L’impossible choix de Jean-Yves Le Drian

L’ombre du « commandeur », comme l’appelle Françoise Gatel, plane irrémédiablement sur l’élection. Mais pour l’heure, c’est plutôt son silence qui pèse. Qui soutenir entre Loïg Chesnais-Girard et Thierry Burlot ? Le ministre des Affaires étrangères ne s’est toujours pas exprimé. « Le Drian est pris entre ses deux poulains. Il faut qu’il s’exprime vite », presse François Patriat. « Le Drian avait laissé une place très importante. Et il est dans une incapacité de faire un choix, il donne des gages aux deux », observe Daniel Salmon. Soutenir Loïg Chesnais-Girard ? Claire Desmares-Poirrier manque de s’étouffer : « Le Drian a tranché, il est ministre LREM. Ce serait une vaste blague ! » Dans les rangs socialistes, Sylvie Robert n’attend « rien » du ministre. « Je me demande ce qu’il pourrait faire, si ce n’est se taire. Il a un profond respect pour Loïg et c’est réciproque », confie-t-elle. La filiation est revendiquée par les deux concurrents. Mais Dominique de Legge décrypte, sans manquer d’égratigner le candidat macroniste : « Loïg Chesnais-Girard est le dauphin clairement désigné, Burlot arrive un peu comme dans un jeu de quilles. C’est un peu compliqué d’avoir été vice-président pendant 12 ans dans la majorité de Loïg Chesnais-Girard. Le Drian laisse planer le doute en espérant qu’il puisse choisir au second tour. »
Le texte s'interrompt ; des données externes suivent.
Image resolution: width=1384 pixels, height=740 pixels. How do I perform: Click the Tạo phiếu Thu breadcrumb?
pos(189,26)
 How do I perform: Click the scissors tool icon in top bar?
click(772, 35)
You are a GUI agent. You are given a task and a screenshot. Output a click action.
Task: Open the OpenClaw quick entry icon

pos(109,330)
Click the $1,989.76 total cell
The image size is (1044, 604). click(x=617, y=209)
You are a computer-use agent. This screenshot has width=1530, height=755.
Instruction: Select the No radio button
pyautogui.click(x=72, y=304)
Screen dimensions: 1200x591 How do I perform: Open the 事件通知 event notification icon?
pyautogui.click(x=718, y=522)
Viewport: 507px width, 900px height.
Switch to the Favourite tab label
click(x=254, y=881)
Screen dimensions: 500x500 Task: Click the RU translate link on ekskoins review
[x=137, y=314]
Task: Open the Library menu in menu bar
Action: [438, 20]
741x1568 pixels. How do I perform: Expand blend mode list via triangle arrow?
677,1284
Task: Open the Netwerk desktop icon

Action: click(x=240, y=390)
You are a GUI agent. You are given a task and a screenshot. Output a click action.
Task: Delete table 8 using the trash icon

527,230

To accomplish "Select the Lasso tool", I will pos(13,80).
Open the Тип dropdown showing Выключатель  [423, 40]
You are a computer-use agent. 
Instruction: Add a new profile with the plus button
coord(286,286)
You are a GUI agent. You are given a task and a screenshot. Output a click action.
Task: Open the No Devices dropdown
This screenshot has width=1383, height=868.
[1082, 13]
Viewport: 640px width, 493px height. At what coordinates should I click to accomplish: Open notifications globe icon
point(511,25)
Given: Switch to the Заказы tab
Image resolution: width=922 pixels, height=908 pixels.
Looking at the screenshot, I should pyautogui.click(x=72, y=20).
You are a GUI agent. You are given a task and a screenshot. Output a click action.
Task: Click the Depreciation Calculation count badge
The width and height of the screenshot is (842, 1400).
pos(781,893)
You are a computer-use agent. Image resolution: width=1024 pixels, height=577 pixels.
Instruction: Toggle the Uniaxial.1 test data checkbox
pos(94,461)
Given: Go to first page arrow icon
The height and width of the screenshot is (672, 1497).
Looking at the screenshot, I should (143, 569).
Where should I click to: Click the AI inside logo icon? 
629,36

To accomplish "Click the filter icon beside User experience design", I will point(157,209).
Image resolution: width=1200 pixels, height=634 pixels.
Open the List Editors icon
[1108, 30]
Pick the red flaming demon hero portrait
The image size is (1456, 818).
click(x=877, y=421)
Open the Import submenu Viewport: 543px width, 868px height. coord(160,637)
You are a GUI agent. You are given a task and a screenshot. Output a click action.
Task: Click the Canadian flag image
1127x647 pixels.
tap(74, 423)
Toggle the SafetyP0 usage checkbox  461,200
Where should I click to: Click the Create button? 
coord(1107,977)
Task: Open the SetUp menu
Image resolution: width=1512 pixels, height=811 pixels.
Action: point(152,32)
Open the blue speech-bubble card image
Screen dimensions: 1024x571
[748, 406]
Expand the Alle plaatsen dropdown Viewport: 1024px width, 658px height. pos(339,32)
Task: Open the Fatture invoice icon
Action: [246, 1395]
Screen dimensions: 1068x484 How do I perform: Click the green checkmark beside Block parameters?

Une situation qui pourrait profiter au RN ? Tous reconnaissent qu’il ne faut pas négliger le risque. Le candidat de Marine Le Pen, Gilles Pennelle est bien implanté et avait obtenu 18,87 % des suffrages au second tour en 2015. Mais les terres bretonnes ne sont pas les plus accueillantes pour le parti à la flamme. « Le risque RN est relativement relatif. L’absence de clarté peut donner envie à certains de se lâcher », prévient Dominique de Legge. Car c’est aussi dans le Morbihan, à la Trinité-sur-Mer, sur le « sol en terre battue d’une maison de pêcheur » qu’un autre « Menhir » a vu le jour : Jean-Marie Le Pen.